Certainly there is a demonstration of some affective changes (that
initially turned me on) but I am on the watch for studies like you cite
below. Incidentally, how did you come across it?
Is there a lab meeting Monday? I noted that Honorine is coming into
town.
ep
p.s. I picked up on the word practicum and did an Eric search....
mostly science or education, of course, but did find another political
science example. I will attach it.
On Jul 9, 2005, at 7:54 AM, Mike Cole wrote:
> Thanks Michael and Kristen for your pointers.
>
> For my purposes, neither reference would do the work I needed to get
> done, despite their interest.
> Michael's account is very helpful for developing theory on mechanisms
> and conditions of change, but
> involves a single student who is a graduate student doing a
> disseration. The Giles and Eyler has done
> some very interesting work making plausible the intellectual and
> social value impact of involvement in
> community institutions for a class like our practicum classes, but
> their data are soft in that they do not provide
> control groups and their modes of measuring outcomes are not closely
> linked to any theoretical ideas the
> students have to grapple with.
>
> BUT, Giles and Eyler lead to Markus, Howard, & King (1993).
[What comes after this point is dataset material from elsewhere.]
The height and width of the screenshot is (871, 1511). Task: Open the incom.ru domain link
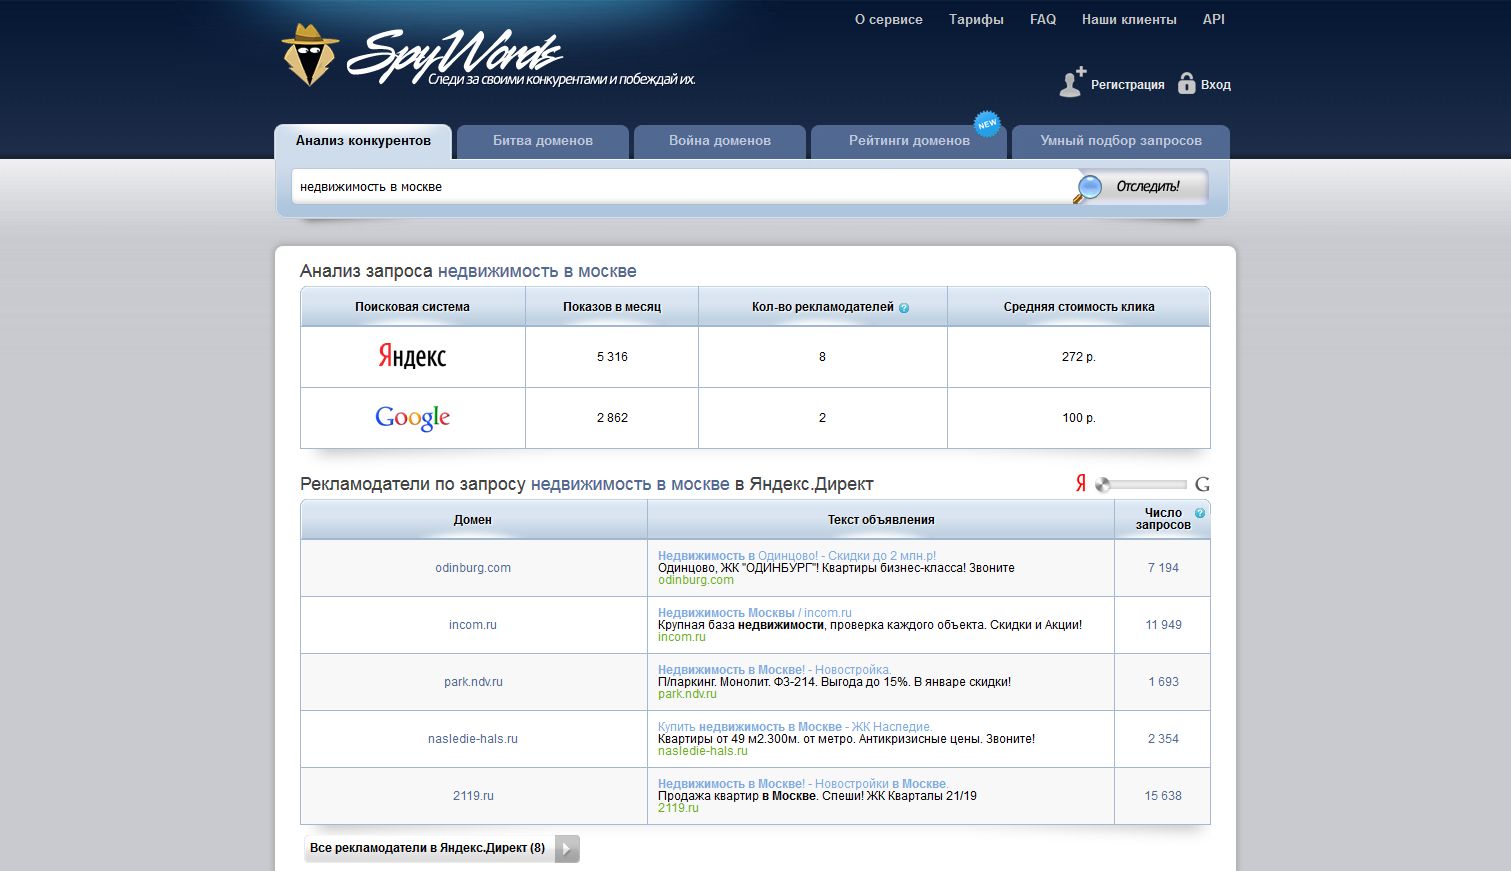point(473,625)
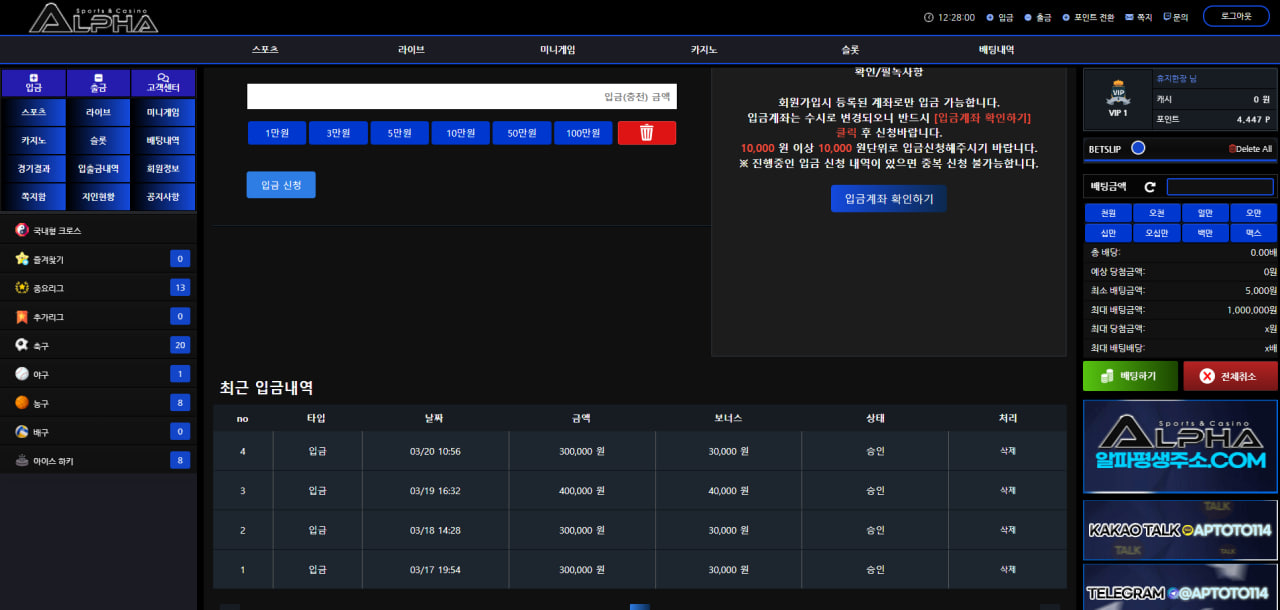This screenshot has height=610, width=1280.
Task: Click the 입금계좌 확인하기 button
Action: [888, 199]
> Integrating community service and classroom
> instruction...... Educational Evaluation and Policy Analysis, 15,
> 410-419. These folks organized a clever and
> plausible experiment with a large class and found clear impact on test
> scores in the class for students who
> engaged in community service that was relevant to class content (a
> poli sci class).
>
> I believe Giles and Eyler has some later work that would be relevant
> but it is in book collections and not available
> electronically.
>
> My major goal in this inquiry is to address the deplorable state of
> education via large transmission lecture classes
> in the social science (and humanities) that test students in dumb ways
> and encourage directed forgetting of class
> content. My hypothesis is that there are low cost ways (not free, low
> cost) to re-mediate undergraduate understandings such that
> their school going activity can be transforme into educational
> activity.
>
> If a way were found to marry Michael's careful analysis of individual
> cases to large scale experimental demonstrations of the
> kind that move Deans and Provosts, it might be possible to have a
> signficiant impact on a situation which has been getting
> worse for some time and threatens to get a lot worse soon.
>
> Any more leads warmly appreciated.